On January 4 2002, Jaguar Racing revealed its third Formula 1 challenger – the R3. Covers were pulled from the car opposite the team’s Milton Keynes factory revealing a handsome machine which, according to then team principal Niki Lauda was “conceived with the aim of achieving outstanding aerodynamic efficiency”.
Leading the team on the technical front, Steve Nichols claimed that “this year, our target has been simple: to make the car go as fast as possible. That sounds obvious, and it is, but what I mean is that we’ve been more adventurous in our design philosophy this time.” Hopes were high at Jaguar. Would it all come good in ’02?
Having purchased Stewart Grand Prix from Jackie and Paul Stewart in ’99, Ford renamed the team Jaguar Racing for its debut season at the turn of the millennium.

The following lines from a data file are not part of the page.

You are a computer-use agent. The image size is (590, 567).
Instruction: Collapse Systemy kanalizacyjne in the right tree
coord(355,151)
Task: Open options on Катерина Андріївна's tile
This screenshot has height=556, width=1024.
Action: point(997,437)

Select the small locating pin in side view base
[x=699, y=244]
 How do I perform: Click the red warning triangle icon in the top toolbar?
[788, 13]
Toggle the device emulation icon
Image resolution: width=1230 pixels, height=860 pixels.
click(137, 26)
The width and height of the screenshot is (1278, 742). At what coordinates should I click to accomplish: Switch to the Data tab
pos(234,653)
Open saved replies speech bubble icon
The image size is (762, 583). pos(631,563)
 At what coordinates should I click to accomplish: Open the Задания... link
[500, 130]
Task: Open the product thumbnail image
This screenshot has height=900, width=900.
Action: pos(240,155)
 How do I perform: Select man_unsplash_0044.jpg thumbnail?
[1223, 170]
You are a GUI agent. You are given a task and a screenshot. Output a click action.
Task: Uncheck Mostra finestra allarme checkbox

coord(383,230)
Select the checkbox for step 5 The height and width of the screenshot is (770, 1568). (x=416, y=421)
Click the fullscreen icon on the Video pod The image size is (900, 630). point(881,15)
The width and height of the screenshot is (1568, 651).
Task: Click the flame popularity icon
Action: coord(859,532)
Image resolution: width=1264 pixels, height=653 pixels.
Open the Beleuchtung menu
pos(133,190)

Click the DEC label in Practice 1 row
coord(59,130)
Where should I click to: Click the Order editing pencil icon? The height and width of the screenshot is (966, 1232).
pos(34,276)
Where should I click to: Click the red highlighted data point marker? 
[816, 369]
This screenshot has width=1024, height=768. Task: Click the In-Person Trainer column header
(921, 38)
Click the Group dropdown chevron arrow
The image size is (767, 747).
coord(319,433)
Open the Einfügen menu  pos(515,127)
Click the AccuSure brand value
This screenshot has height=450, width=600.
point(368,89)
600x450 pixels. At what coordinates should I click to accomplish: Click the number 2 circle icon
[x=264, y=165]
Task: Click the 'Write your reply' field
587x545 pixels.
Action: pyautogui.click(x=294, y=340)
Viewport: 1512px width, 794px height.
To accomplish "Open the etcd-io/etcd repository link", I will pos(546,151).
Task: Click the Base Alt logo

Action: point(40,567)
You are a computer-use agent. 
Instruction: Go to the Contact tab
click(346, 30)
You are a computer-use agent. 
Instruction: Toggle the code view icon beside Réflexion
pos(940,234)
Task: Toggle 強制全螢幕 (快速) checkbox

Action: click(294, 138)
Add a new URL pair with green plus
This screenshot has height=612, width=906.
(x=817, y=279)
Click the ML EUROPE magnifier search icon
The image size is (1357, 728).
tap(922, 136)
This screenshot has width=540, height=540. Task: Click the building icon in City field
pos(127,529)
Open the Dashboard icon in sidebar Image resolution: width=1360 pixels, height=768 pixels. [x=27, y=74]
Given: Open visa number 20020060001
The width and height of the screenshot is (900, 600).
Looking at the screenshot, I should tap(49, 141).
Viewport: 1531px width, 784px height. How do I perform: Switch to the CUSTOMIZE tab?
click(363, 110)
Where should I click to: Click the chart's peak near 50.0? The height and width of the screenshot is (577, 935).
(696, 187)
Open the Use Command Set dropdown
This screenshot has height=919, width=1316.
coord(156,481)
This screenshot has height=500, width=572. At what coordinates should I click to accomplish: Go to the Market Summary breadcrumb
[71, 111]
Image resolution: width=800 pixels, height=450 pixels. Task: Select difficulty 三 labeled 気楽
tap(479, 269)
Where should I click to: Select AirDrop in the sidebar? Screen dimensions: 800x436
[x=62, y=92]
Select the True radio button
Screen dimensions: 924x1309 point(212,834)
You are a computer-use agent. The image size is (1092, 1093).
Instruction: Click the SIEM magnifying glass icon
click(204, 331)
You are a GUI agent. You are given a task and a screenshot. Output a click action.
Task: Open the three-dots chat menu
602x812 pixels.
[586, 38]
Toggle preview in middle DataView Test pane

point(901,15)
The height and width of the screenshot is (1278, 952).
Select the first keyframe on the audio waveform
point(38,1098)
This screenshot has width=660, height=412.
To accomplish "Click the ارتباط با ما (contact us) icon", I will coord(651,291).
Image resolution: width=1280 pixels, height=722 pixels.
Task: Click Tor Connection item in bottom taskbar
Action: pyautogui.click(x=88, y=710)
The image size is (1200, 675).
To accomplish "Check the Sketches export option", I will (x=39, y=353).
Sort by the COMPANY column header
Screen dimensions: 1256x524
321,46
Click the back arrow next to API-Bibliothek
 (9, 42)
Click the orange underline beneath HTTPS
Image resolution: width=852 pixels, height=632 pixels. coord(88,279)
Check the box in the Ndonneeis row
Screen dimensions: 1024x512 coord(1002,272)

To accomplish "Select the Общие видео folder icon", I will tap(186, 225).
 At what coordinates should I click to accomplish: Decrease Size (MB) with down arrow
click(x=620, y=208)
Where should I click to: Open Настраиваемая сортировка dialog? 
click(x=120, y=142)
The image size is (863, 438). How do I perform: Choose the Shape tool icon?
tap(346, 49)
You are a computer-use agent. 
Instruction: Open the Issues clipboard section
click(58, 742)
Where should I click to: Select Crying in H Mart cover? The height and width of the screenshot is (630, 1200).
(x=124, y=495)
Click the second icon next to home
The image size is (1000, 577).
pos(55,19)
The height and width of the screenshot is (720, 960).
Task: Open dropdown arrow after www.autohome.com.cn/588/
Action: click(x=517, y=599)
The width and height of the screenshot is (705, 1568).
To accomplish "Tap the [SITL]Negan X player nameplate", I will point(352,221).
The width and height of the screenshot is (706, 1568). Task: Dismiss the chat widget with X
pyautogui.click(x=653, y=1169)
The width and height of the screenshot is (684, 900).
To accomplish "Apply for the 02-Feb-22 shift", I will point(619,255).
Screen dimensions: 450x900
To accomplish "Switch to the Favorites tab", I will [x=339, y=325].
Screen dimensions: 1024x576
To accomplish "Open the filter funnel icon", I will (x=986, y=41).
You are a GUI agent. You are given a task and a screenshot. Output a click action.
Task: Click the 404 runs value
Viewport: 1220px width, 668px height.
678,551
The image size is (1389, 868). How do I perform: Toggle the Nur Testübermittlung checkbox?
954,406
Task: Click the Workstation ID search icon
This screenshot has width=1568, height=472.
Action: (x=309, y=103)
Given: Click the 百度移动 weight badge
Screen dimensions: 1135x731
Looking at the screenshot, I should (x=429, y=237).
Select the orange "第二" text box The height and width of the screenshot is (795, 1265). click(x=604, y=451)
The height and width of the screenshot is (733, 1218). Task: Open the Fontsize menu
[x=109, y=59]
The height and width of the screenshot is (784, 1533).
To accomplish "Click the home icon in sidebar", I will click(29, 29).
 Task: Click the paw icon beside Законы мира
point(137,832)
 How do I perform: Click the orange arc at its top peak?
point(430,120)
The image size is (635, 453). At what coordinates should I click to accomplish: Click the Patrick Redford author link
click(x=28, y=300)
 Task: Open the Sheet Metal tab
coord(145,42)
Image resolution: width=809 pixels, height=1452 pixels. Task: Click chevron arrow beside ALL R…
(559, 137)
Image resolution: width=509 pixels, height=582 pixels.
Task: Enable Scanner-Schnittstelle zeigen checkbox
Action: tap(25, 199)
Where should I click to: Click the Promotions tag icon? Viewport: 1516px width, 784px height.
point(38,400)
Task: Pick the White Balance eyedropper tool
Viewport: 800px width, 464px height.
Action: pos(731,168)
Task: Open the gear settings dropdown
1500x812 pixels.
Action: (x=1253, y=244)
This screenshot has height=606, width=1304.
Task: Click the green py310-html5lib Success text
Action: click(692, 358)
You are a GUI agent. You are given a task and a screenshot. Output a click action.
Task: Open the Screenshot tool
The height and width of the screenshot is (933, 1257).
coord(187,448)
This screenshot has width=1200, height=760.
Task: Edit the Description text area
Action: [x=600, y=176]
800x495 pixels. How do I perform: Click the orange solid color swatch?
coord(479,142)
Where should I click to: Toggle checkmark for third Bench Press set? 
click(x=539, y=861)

With deeper pockets than Stewart, part of Ford’s additional spending secured the services of Northern Irishman Eddie Irvine.
The deal was announced in the middle of Irvine’s almighty battle for the ’99 championship title. Although Mika Häkkinen went on to secure the drivers crown by a slender two points, Irvine was a force to be reckoned with throughout the year, taking four wins and a further five podiums in the Ferrari F399. It was these performances (with help from Michael Schumacher and Mika Salo) that secured Ferrari its first constructors’ championship since ‘83.
Perhaps the anticipation of Schumacher’s full-time return in 2000 prompted Irvine’s three-year deal with Jaguar. Nevertheless, despite high hopes, results lagged behind expectations, retirements were common and the team struggled to ninth in the constructors’ standings. Bobby Rahal took charge of the team in ’01 but although the R2 demonstrated more inherent speed than its predecessor, it also displayed greater fragility, failing to finish 11 of 17 races in Irvine’s hands. His podium finish at Monaco was one of four points-scoring outings for the team on its way to eighth on the constructors’ table.
Rahal resigned in August ’01, a decision attributed at least in part to internal friction with Lauda. The Austrian inherited the American’s role, the third change in governance in as many years. As the face of leadership changed, so too the R3 represented a distinctly different profile to its predecessor. The somewhat bulbous, awkward nose of the R2 was replaced with a lower, more slender design. As is always the case in modern Formula 1, aesthetics are purely a by-product of aerodynamic performance. Happily though, Jaguar’s revised technical approach for ‘02 also produced a pretty racing car.
Although 13 years have passed since Irvine was strapped into the R3 at the 2002 Malaysian Grand Prix, his qualifying performance remains 2.9sec quicker than Nico Rosberg’s fastest race lap this March (qualifying was wet). Schumacher’s pole lap, over a decade ago, was almost seven seconds quicker than his compatriot’s Mercedes. It is statistics like these that lend credence to F1’s newfound determination to make modern machinery the fastest ever. Having said that, the sheer pace of the R3 relative to 2015 machinery makes the opportunity to purchase and run the car, available from Heritage F1, all the more exciting.
The car pictured here was Irvine’s steer in all 17 races on the ’02 calendar. The ‘cat’ crossed the line in fourth position at the season-opening Australian Grand Prix, sixth at Spa and third at Monza – its three and only points finishes that year. Much like its predecessors, the R3 did not complete sufficient races to push Jaguar Racing significantly up the constructors’ standings despite flashes of speed.
This R3 is fitted with a fresh Cosworth CK V10 and matched with Jaguar’s own seven-speed longitudinal semi-automatic gearbox. Spares, starting equipment and technical support are also available – everything you need to enter the Boss GP Series. Coincidently, the championship is currently led by this car’s younger sibling, a Jaguar R5 (the team’s last creation before Red Bull appeared on the scene).
The lead picture of this article shows Irvine exiting his pitbox, grooved tyres spinning up and a dab of opposite lock applied. Now imagine the spine-tingling V10 propelling him to the limiter and bap-bap-bapping all the way to pit exit. Owning an F1 car would be very enjoyable indeed.